What if everyone else is more special than me?

Being Ordinary

A WAY OF LIFE

I don't know

This might be the simplest method of all. It's like the Byron Katie method, but reduced to three words. "I don't know." Just say them when you hear yourself telling a story.

I helped raise four kids. I wasn't bad at it. But one day on the phone with my ex-wife I noticed something was amiss. We were discussing a problem that one of the kids was having. I realized that we often talked about the kids as if they needed to overcome particular problems that had surfaced in early childhood. It was as if we were doctors and the kids had been diagnosed by us years ago, and the treatments continued.

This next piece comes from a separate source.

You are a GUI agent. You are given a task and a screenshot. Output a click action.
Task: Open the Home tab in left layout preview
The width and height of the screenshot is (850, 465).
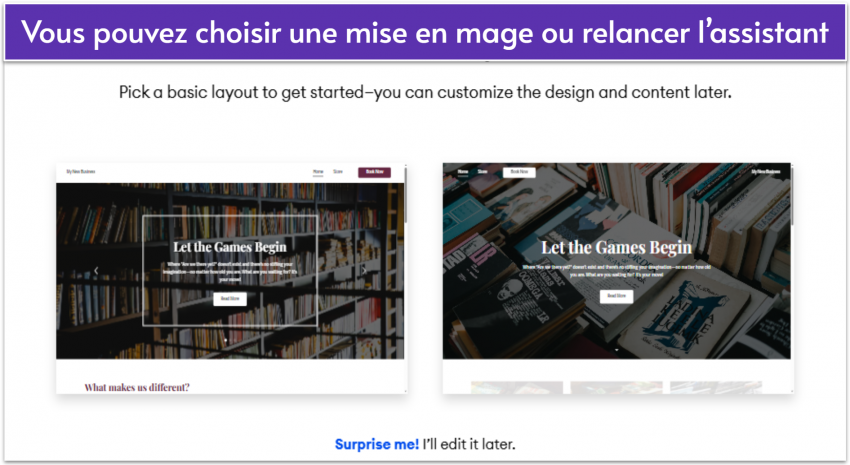[318, 172]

The kid we had been talking about was in college in another state. When I got off the phone with my ex-wife, I called my kid and arranged to visit that weekend. As I walked out of the airplane, I reminded myself of my new mantra. "I don't know." Any time a story appeared -- a diagnosis or a repetition of an old idea about my child -- I would replace it with the simple, mind-clearing thought:  "I don't know." I did that.


Over the course of the next two days, I saw things about my child that I hadn't noticed through the veil of my accumulated assumptions. Here's a kid I thought had problems, and it turned out that he was the fixer in his social crowd, the guy everyone turned to for advice on how to solve practical and emotional problems. How had I missed that? It was as if I discovered him anew. 


When I worked in a big public corporation full of weird distortions and politics, this was quite handy. I had projected enemies, and I learned to walk into their offices and turn off my assumptions. Often, I came into contact with simpler, less antagonistic souls.


"I don't know" works because it's more true than I usually want to admit.